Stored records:
▼

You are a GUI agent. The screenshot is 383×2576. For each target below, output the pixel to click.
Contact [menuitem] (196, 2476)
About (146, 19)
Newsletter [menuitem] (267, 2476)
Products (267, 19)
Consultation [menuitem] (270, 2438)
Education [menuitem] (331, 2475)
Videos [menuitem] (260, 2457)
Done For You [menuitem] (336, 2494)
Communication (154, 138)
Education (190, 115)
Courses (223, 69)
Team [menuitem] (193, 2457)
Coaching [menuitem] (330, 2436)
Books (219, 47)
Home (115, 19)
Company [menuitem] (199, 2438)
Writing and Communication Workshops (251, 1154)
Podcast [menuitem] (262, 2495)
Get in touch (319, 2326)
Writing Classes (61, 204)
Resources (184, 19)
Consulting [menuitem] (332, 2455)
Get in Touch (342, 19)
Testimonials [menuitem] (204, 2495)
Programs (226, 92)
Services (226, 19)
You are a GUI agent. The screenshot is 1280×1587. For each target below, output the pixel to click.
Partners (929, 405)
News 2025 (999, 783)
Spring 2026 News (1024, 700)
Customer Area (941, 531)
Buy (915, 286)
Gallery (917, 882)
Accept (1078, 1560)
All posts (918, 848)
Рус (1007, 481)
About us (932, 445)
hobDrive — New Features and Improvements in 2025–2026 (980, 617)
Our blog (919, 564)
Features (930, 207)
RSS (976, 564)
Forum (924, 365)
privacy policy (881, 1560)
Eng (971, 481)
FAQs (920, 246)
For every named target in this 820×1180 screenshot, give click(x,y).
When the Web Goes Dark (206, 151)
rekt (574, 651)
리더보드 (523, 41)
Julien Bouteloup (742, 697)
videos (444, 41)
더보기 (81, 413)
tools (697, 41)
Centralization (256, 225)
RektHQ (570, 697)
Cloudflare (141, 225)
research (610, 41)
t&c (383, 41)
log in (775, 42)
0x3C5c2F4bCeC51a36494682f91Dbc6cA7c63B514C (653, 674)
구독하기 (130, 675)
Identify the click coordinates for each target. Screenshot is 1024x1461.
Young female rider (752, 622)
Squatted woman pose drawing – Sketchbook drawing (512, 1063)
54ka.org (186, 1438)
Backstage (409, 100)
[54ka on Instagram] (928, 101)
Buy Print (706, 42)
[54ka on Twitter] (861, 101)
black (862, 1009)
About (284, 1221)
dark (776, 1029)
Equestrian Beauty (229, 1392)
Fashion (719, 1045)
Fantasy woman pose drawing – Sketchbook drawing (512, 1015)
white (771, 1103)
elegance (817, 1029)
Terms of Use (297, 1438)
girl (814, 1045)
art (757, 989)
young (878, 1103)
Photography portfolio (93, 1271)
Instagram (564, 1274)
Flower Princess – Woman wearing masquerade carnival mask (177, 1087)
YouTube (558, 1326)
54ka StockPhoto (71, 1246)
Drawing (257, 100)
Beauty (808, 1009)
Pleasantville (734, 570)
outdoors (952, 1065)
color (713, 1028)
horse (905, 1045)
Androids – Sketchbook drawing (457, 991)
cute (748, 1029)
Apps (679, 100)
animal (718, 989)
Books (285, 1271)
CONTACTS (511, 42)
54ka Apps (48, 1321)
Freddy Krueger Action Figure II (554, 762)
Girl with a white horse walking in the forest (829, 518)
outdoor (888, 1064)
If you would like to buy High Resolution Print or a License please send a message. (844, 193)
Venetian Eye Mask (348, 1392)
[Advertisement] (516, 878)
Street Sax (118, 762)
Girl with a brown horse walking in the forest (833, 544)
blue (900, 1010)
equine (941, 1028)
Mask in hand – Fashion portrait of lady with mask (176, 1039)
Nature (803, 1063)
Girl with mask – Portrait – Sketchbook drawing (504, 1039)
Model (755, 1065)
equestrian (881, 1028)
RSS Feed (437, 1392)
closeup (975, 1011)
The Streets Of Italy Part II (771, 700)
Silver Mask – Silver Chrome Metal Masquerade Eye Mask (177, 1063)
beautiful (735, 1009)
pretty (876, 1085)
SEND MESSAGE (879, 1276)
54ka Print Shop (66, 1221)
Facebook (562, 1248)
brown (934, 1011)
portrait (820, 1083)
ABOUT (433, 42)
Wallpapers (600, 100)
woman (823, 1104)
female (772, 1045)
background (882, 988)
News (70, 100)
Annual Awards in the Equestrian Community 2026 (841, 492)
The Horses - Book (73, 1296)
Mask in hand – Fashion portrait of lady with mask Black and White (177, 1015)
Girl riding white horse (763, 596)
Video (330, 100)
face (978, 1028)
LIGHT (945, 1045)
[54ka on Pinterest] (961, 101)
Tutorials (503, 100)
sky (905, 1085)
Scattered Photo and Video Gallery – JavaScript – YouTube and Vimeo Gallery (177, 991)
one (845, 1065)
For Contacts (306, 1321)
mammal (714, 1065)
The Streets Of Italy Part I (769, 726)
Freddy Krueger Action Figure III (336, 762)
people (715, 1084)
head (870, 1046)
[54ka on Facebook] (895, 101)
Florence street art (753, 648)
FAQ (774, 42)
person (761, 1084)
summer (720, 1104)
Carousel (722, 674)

▲

Exercise instructions —
Set every entry down once more, exactly as written above.

Task result —
You are a GUI agent. The screenshot is 383×2576. For each target below, output the pixel to click.
Contact [menuitem] (196, 2476)
About (146, 19)
Newsletter [menuitem] (267, 2476)
Products (267, 19)
Consultation [menuitem] (270, 2438)
Education [menuitem] (331, 2475)
Videos [menuitem] (260, 2457)
Done For You [menuitem] (336, 2494)
Communication (154, 138)
Education (190, 115)
Courses (223, 69)
Team [menuitem] (193, 2457)
Coaching [menuitem] (330, 2436)
Books (219, 47)
Home (115, 19)
Company [menuitem] (199, 2438)
Writing and Communication Workshops (251, 1154)
Podcast [menuitem] (262, 2495)
Get in touch (319, 2326)
Writing Classes (61, 204)
Resources (184, 19)
Consulting [menuitem] (332, 2455)
Get in Touch (342, 19)
Testimonials [menuitem] (204, 2495)
Programs (226, 92)
Services (226, 19)
You are a GUI agent. The screenshot is 1280×1587. For each target below, output the pixel to click.
Partners (929, 405)
News 2025 (999, 783)
Spring 2026 News (1024, 700)
Customer Area (941, 531)
Buy (915, 286)
Gallery (917, 882)
Accept (1078, 1560)
All posts (918, 848)
Рус (1007, 481)
About us (932, 445)
hobDrive — New Features and Improvements in 2025–2026 (980, 617)
Our blog (919, 564)
Features (930, 207)
RSS (976, 564)
Forum (924, 365)
privacy policy (881, 1560)
Eng (971, 481)
FAQs (920, 246)
For every named target in this 820×1180 screenshot, give click(x,y).
When the Web Goes Dark (206, 151)
rekt (574, 651)
리더보드 (523, 41)
Julien Bouteloup (742, 697)
videos (444, 41)
더보기 (81, 413)
tools (697, 41)
Centralization (256, 225)
RektHQ (570, 697)
Cloudflare (141, 225)
research (610, 41)
t&c (383, 41)
log in (775, 42)
0x3C5c2F4bCeC51a36494682f91Dbc6cA7c63B514C (653, 674)
구독하기 (130, 675)
Identify the click coordinates for each target. Screenshot is 1024x1461.
Young female rider (752, 622)
Squatted woman pose drawing – Sketchbook drawing (512, 1063)
54ka.org (186, 1438)
Backstage (409, 100)
[54ka on Instagram] (928, 101)
Buy Print (706, 42)
[54ka on Twitter] (861, 101)
black (862, 1009)
About (284, 1221)
dark (776, 1029)
Equestrian Beauty (229, 1392)
Fashion (719, 1045)
Fantasy woman pose drawing – Sketchbook drawing (512, 1015)
white (771, 1103)
elegance (817, 1029)
Terms of Use (297, 1438)
girl (814, 1045)
art (757, 989)
young (878, 1103)
Photography portfolio (93, 1271)
Instagram (564, 1274)
Flower Princess – Woman wearing masquerade carnival mask (177, 1087)
YouTube (558, 1326)
54ka StockPhoto (71, 1246)
Drawing (257, 100)
Beauty (808, 1009)
Pleasantville (734, 570)
outdoors (952, 1065)
color (713, 1028)
horse (905, 1045)
Androids – Sketchbook drawing (457, 991)
cute (748, 1029)
Apps (679, 100)
animal (718, 989)
Books (285, 1271)
CONTACTS (511, 42)
54ka Apps (48, 1321)
Freddy Krueger Action Figure II (554, 762)
Girl with a white horse walking in the forest (829, 518)
outdoor (888, 1064)
If you would like to buy High Resolution Print or a License please send a message. (844, 193)
Venetian Eye Mask (348, 1392)
[Advertisement] (516, 878)
Street Sax (118, 762)
Girl with a brown horse walking in the forest (833, 544)
blue (900, 1010)
equine (941, 1028)
Mask in hand – Fashion portrait of lady with mask (176, 1039)
Nature (803, 1063)
Girl with mask – Portrait – Sketchbook drawing (504, 1039)
Model (755, 1065)
equestrian (881, 1028)
RSS Feed (437, 1392)
closeup (975, 1011)
The Streets Of Italy Part II (771, 700)
Silver Mask – Silver Chrome Metal Masquerade Eye Mask (177, 1063)
beautiful (735, 1009)
pretty (876, 1085)
SEND MESSAGE (879, 1276)
54ka Print Shop (66, 1221)
Facebook (562, 1248)
brown (934, 1011)
portrait (820, 1083)
ABOUT (433, 42)
Wallpapers (600, 100)
woman (823, 1104)
female (772, 1045)
background (882, 988)
News (70, 100)
Annual Awards in the Equestrian Community 2026 (841, 492)
The Horses - Book (73, 1296)
Mask in hand – Fashion portrait of lady with mask Black and White (177, 1015)
Girl riding white horse (763, 596)
Video (330, 100)
face (978, 1028)
LIGHT (945, 1045)
[54ka on Pinterest] (961, 101)
Tutorials (503, 100)
sky (905, 1085)
Scattered Photo and Video Gallery – JavaScript – YouTube and Vimeo Gallery (177, 991)
one (845, 1065)
For Contacts (306, 1321)
mammal (714, 1065)
The Streets Of Italy Part I (769, 726)
Freddy Krueger Action Figure III (336, 762)
people (715, 1084)
head (870, 1046)
[54ka on Facebook] (895, 101)
Florence street art (753, 648)
FAQ (774, 42)
person (761, 1084)
summer (720, 1104)
Carousel (722, 674)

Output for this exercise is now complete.